◆ **Extrait du document**

La disparition

À la sortie du consulat d’Arabie saoudite, à Istanbul, le visage rond de Jamal Khashoggi s’illumine. Le morceau de papier qu’il est venu chercher n’est pas là, mais ce n’est plus qu’une question de jours. « Inch’Allah », lance ce journaliste saoudien à sa fiancée, Hatice Cengiz, en la retrouvant devant l’enceinte. Exilé aux États-Unis depuis septembre 2017, Khashoggi a rencontré la femme de 23 ans sa cadette au mois de mai, lors d’une conférence organisée au pays de ses ancêtres ottomans. Il ne lui manque plus qu’un document officiel pour se marier avec elle avant de rentrer à Washington.

◆ **Liste fournie**
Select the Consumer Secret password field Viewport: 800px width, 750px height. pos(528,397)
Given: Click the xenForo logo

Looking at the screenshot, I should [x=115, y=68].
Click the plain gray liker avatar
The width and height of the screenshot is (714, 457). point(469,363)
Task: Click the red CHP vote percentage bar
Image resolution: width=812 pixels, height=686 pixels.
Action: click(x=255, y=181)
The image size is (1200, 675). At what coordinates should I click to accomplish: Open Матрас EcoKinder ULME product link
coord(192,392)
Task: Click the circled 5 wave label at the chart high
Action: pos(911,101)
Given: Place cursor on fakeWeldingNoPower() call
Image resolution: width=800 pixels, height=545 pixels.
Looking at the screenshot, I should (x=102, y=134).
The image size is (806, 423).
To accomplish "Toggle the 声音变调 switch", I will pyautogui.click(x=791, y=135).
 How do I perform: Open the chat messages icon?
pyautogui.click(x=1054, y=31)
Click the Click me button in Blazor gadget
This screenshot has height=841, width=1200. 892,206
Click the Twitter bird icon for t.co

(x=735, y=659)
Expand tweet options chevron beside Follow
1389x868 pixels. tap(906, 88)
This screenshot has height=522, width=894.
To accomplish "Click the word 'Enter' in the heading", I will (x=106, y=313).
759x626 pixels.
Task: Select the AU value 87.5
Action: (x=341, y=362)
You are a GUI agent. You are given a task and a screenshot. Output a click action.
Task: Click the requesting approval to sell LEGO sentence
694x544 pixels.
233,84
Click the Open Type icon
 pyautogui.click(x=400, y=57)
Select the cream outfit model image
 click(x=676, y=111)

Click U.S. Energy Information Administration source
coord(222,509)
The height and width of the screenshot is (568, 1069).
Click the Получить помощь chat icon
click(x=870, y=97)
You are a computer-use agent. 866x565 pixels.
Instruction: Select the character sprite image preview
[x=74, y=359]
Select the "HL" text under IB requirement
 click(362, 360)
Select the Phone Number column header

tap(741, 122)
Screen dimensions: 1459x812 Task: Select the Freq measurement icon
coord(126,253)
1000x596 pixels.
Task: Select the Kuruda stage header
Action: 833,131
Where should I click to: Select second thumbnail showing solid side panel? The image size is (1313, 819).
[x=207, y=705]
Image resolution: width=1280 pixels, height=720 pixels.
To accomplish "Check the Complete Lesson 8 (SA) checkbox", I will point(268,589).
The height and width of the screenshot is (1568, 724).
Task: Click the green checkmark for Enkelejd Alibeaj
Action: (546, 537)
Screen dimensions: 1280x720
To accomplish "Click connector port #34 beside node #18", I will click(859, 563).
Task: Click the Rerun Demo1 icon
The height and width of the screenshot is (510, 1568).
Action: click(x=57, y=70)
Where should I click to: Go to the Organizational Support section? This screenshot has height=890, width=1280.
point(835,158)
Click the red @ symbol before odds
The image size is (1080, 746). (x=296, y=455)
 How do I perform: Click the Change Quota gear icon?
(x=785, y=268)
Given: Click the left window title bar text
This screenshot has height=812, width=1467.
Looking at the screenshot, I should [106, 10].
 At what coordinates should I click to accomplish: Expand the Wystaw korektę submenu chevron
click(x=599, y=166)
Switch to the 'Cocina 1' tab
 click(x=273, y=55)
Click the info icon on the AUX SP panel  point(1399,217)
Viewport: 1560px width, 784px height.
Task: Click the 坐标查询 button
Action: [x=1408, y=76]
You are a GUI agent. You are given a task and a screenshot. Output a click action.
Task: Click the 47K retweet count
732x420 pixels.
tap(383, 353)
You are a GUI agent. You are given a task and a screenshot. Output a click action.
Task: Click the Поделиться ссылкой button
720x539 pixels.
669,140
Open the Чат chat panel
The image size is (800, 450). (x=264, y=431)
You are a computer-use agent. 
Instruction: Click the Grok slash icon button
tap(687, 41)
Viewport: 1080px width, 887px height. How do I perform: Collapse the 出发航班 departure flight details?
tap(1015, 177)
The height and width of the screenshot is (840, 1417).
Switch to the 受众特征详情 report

◆ **Objectifs**
(A) D'après le récit sur Jamal Khashoggi, depuis quand le journaliste est-il exilé aux États-Unis ?
(B) Poursuivez le récit sur la disparition de Jamal Khashoggi à partir de sa dernière phrase.

◆ **Réponses**
(A) Depuis septembre 2017.

(B)
Jamal Khashoggi
Crédits : jamalkhashoggi.com

Dans la capitale américaine, où il tient une chronique pour le célèbre Washington Post, l’ancien rédacteur en chef du quotidien Al Watan n’a pas pu obtenir le sésame. On lui a conseillé d’en faire la demande en Turquie, où il venait d’acheter une maison. Ce vendredi 28 septembre 2018, un certain Sultan l’invite poliment à revenir la semaine suivante. Alors Khashoggi s’envole pour Londres, où il donne une nouvelle conférence. Les critiques qu’il y formule à l’égard du pouvoir saoudien sont à l’origine de son exil. Lors d’un dîner dans la capitale britannique, « un de mes collègues lui a demandé s’il pensait que sa citoyenneté allait lui être retirée », raconte Daud Abdullah, directeur du Middle East Monitor, qui organisait l’événement. « Il a rejeté cette hypothèse, ne pensant pas que les autorités iraient si loin. »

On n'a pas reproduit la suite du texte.